DISCLOSURE OF THE INVENTION

An object of the present invention is to provide a lining cloth composed of filamentary yarns, having the improved functions necessary for a lining cloth; excellent in softness, slipperiness, good touch; and not giving a wearer a constrained feeling.

Another object of the present invention is to provide a lining cloth having the above-mentioned improved functions necessary for-a lining cloth composed of 100% polyester filamentary yarns, composed of mixedly woven polyester filamentary yarns and cellulosic filamentary yarns, and composed of 100% cellulosic filamentary yarns.

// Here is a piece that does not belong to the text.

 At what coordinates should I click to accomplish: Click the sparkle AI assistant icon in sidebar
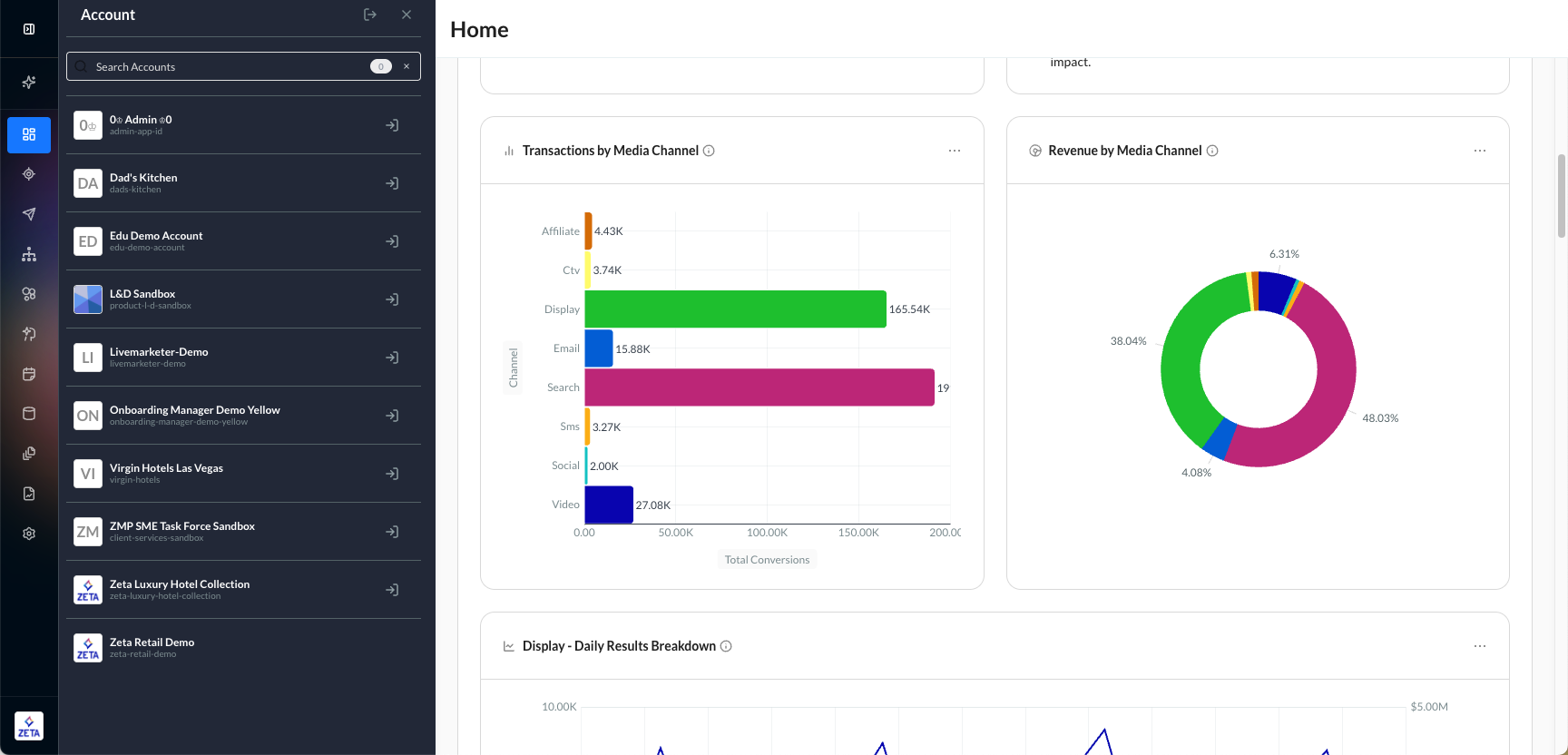click(x=29, y=83)
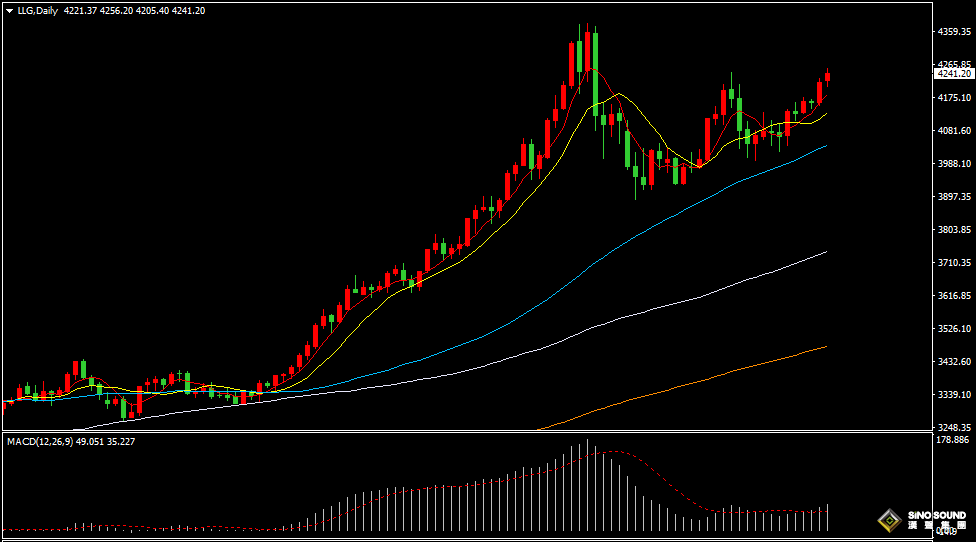
Task: Click the 3248.35 price axis label
Action: tap(953, 427)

Further important object of the present invention is to provide a method for producing a lining cloth having the above-mentioned improved functions necessary for the lining cloth, obtained from a woven fabric of filamentary yarns including that of 100% polyester filamentary yarns, of mixedly woven polyester filamentary yarns and cellulosic filamentary yarns and of 100% cellulosic filamentary yarns.

The present inventors have made the invention based on the above-mentioned knowledge in that the filling-wise elongation of the woven fabric composed of the lining cloth is largely related to the performance of the lining cloth and, therefore, by suitably selecting a crimp ratio of the filling yarn constituting the woven fabric, it is possible to obtain a lining cloth of filamentary yarns of the present invention.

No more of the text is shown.